Glück beginnt, wenn wir teilen dürfen

Ich sitze mit 100 anderen Menschen in einem Vortrag von Bodo Janssen. Wir sind im Theater der Träume, WerteWandel hat eingeladen. Ich bin gekommen, weil ich schon viel über den Hotelmanager von Upstalsboom gelesen (1) und gehört habe. Jetzt gab es die Chance, ihn persönlich kennenzulernen – ich bin dabei.

An meinem Tisch sitzt eine junge Frau, die sich beruflich neu orientiert. Ein Referent aus einer Stiftung, der nach den neuen Potenzialen sucht. Eine erfahrene Unternehmensberaterin, die den Austausch mit Kollegen sucht. Eine Marketingberaterin, die den Mut hatte ihren Werten zu folgen und bewusst aus einem Unternehmen ausgeschieden ist. Uns alle hat Bodo Janssen berührt, auf unterschiedliche Weise – doch bis unter die Haut. Immer wieder steht ein Mund offen, laufen leise Tränen über Wangen, wird es plötzlich still im Raum.

thumb

Bodo Janssen beginnt den Abend mit seinen eigenen Schattenseiten. Er spricht über seine Selbstsucht, seine Überheblichkeit, seine Unmenschlichkeit. Und er tut es ohne sich selbst abzuwerten… Es ist einfach selbstverständlich, das jeder Paulus mal ein Saulus war. Dass gerade die Fehler, für die wir uns am meisten schämen, die größten Veränderungen ermöglichen – und unsere Wertschöpfung verdienen. Dass Mut nur dort entsteht, wo wir Seite an Seite mit unserer Angst gehen.

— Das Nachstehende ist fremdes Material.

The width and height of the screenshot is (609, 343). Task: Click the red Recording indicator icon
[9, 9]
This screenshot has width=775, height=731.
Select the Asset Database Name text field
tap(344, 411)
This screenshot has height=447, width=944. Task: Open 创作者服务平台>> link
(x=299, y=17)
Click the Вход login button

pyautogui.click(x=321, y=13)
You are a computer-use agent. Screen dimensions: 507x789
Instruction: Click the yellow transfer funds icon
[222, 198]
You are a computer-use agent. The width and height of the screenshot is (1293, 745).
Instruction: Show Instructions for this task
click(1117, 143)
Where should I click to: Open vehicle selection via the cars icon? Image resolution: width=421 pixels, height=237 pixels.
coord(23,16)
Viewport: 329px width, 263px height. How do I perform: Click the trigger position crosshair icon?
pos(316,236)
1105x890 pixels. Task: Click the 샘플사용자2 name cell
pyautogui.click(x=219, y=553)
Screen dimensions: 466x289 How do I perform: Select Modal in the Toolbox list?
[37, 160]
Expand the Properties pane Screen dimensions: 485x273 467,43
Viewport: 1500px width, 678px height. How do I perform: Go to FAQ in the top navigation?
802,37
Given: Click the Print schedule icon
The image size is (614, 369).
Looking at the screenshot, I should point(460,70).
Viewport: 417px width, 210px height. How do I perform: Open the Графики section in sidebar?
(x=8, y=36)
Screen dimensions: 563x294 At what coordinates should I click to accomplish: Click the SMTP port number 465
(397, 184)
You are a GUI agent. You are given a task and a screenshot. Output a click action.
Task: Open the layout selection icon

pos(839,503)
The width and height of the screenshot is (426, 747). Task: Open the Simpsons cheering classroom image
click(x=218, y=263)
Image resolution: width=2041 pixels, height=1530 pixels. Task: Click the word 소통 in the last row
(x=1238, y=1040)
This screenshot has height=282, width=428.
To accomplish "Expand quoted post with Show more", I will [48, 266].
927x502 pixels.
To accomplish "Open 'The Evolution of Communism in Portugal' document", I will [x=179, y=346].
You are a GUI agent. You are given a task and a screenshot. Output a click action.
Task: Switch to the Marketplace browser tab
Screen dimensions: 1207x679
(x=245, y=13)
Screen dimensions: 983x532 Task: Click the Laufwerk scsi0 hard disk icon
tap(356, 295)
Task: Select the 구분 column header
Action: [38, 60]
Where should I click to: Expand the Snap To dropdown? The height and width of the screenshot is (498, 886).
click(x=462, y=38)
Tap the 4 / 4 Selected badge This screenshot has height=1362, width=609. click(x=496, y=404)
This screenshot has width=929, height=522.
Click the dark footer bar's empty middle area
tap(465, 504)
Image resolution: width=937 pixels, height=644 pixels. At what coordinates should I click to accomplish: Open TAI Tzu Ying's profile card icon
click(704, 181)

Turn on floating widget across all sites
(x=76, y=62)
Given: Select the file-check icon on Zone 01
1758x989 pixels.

Er versteht es Geschichten zu erzählen. Mit ihnen schmelzen die Reste längst überholter Bilder in mir – über Führung, Unternehmen, Erfolg, Glück einfach dahin… Es gibt kein Müssen oder Sollen… Er spricht über reale Erfahrungen, über eigene Gefühle und Entscheidungen, über konkrete Bewegungen bei seinen Mitarbeitern und im Unternehmen.

Hier einige Essenzen:

  • Wenn jemand als Führungskraft etwas verändern möchte, ist er gut damit beraten, zunächst und ausschließlich bei sich selbst anzufangen.
  • Führung ist Dienstleistung – kein Priveleg. Sie dient der Selbstentwicklung der Menschen.
  • Sein Tipp an die Generation Y: Finde einen, der an dich glaubt – und dann tu was du immer schon wolltest.
  • Die Alten bringen die Erfahrungen mit, aber die Jungen führen in die Zukunft. Die Alten müssen die Jungen unterstützen, damit sie uns in die Zukunft führen können.
  • Glück entsteht im Geben. Menschen wollen nicht nur arbeiten, sondern Teil eines Entwicklungsprozesses sein.

Ein Beispiel: Er wollte die Bewertungen für die Hotelkette Upstalsboom verbessern und einen Award gewinnen. Den Wunsch hat er allen Mitarbeiter mitgeteilt, verbunden mit dem Versprechen: Wenn ihr das schafft, dann fahren wir nach Ruanda und bauen dort gemeinsam eine Schule. Es gab keine Vorgaben, keine Wegbeschreibungen. Die Message war klar: Ich weiß nicht, wie das geht. Findet den Weg – dann bauen wir eine Schule…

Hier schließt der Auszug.